Method (1) With cultivar ‘Taohuafeixue’ as materials, the variations of the expression levels of 13 candidate internal reference genes at different stages from blooming to senescence and in different tissues of the full bloom stage in herbaceous peony cut flowers were analyzed by qRT-PCR. The expression stability of 13 candidate internal reference genes was assessed by ΔCt and 3 software including geNorm, NormFinder, and BestKeeper. The comprehensive rankings of the expression stability of the candidate internal reference genes were obtained by online RefFinder analysis. (2) Based on the selected double internal reference genes, the expression profile of ACS and ACO, key genes of ethylene biosynthesis, were quantitatively analyzed at different stages from blooming to senescence and in the different tissues of the full bloom stage in herbaceous peony cut flowers.

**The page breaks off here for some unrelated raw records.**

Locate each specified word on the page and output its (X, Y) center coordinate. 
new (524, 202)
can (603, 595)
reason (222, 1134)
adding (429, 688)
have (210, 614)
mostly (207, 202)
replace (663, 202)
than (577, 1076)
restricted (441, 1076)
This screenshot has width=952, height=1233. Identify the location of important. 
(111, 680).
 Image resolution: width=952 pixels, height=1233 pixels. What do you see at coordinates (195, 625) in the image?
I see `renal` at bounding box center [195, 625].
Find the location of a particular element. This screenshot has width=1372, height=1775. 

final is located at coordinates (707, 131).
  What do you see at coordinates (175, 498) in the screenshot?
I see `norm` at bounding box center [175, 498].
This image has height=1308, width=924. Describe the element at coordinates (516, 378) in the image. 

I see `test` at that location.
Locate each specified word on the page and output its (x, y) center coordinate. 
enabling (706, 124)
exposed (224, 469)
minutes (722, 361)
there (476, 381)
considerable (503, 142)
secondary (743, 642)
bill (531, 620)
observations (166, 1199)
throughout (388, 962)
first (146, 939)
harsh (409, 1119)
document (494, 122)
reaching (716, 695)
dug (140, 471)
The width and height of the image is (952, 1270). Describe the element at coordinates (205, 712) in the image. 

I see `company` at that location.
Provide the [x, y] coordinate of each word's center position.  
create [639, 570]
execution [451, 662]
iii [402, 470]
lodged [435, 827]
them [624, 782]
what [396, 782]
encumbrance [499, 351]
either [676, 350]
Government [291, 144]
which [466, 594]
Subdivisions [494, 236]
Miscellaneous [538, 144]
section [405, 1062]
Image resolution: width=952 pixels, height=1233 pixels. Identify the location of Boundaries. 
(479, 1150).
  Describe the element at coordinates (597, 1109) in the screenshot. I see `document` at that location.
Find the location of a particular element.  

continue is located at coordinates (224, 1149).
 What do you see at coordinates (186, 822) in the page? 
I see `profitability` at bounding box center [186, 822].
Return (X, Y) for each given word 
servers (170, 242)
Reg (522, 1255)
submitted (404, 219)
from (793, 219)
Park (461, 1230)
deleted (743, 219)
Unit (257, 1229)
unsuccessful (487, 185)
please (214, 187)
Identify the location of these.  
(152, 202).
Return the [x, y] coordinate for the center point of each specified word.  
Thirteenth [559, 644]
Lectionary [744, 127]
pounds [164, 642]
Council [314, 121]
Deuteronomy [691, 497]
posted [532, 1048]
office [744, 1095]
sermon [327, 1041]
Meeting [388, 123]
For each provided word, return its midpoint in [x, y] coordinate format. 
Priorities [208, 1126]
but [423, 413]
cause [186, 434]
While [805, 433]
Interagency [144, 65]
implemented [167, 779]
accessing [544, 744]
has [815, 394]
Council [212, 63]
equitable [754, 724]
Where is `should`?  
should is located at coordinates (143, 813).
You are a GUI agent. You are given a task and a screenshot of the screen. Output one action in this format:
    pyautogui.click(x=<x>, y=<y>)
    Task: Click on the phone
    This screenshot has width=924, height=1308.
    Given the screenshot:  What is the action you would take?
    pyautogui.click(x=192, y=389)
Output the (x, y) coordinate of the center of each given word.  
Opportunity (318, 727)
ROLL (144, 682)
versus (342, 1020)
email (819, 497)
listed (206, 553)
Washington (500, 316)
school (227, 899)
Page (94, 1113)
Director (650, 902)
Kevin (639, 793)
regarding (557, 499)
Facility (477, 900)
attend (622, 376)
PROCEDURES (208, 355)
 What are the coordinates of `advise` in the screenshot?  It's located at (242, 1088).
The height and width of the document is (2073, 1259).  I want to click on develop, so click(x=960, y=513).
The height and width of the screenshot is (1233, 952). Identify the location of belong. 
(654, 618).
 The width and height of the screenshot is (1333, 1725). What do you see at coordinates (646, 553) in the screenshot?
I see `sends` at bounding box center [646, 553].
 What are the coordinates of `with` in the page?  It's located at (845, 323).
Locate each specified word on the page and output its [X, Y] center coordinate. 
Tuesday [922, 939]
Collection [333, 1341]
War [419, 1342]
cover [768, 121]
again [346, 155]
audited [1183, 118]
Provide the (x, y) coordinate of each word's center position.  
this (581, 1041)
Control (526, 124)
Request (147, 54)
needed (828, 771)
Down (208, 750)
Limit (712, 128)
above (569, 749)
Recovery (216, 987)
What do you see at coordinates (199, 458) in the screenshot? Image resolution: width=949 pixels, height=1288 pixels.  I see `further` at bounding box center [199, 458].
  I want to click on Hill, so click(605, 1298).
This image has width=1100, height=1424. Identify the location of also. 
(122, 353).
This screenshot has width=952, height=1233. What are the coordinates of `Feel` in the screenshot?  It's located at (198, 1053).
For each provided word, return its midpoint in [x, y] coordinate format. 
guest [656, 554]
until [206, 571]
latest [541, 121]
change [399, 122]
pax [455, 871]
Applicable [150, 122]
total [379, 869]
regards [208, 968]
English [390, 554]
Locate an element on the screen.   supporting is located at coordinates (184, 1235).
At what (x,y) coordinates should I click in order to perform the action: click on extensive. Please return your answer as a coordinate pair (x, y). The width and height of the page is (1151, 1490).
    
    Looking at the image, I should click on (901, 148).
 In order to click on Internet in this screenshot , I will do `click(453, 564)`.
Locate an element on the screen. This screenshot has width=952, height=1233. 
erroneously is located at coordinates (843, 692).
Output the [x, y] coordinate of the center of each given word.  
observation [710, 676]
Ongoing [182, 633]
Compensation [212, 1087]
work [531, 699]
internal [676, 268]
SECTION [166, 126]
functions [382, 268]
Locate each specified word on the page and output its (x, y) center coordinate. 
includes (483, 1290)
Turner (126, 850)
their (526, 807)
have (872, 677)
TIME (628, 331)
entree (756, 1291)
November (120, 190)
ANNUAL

Result (1) geNorm analysis showed that the expression stability of GAPDH and RAN3 at different stages was best. NormFinder analysis indicated that the expression stability of RAN3 was optimal. BestKeeper analysis illustrated that 18S rRNA expression was the most stable. RefFinder analysis indicated that RAN3 and GAPDH were the best suitable internal reference genes at different stages. (2) geNorm analysis indicated that the expression of ARF and PP2A in different tissues have the best expression stability. NormFinder analysis showed that the expression of UBQ was the most stable. BestKeeper analysis illustrated that GAPDH was best. RefFinder analysis indicated that UBQ and ARF were the best internal reference genes in different tissues in herbaceous peony cut flowers. (3) From opening to senescence process of peony cut flowers, the expression of ACS gene was significantly lower than that of ACO gene, and ACS was the ‘switch’ for the regulation of ethylene synthesis. ACO mainly played a role in the pre-opening stage of the cut flowers (0-12 h). ACS expression played an important role both in the bloom stage and in the senescence stage (6 h and 144 h), and played a limiting role in ethylene synthesis during the bloom stage. ⑷ ACS expression was significantly lower than ACO in different tissues of peony cut flowers during the blooming period, there was tissue variability in the expression of ACS and ACO, and both of them were higher in stems and calyxes.

Conclusion This study screened double internal reference gene combinations for qPCR quantitative expression analysis in different tissues of herbaceous peony cut flowers at different periods from opening to senescence (RAN3, GAPDH) and at full bloom (UBQ, ARF). ACO gene which is a key gene of ethylene biosynthesis mainly plays a role in the blooming process, and ACS plays an important role in both the blooming and the senescence process in herbaceous peony cut flowers. The finding will provide a reference for the improvement of cut flower longevity.